Source data -

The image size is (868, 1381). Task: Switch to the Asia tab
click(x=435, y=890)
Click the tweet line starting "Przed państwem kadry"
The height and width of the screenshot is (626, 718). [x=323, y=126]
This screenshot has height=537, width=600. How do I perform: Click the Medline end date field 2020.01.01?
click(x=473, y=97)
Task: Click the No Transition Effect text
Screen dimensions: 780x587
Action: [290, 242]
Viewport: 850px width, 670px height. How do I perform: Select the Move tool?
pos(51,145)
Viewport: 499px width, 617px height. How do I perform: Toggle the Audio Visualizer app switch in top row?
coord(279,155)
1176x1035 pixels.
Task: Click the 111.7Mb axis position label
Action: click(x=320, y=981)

Task to carry out - All lines from the one that holds "Viewport: 850px width, 670px" through the end of the material, both ends included, should be restated exactly.

Exercise response -
Viewport: 850px width, 670px height. How do I perform: Select the Move tool?
pos(51,145)
Viewport: 499px width, 617px height. How do I perform: Toggle the Audio Visualizer app switch in top row?
coord(279,155)
1176x1035 pixels.
Task: Click the 111.7Mb axis position label
Action: click(x=320, y=981)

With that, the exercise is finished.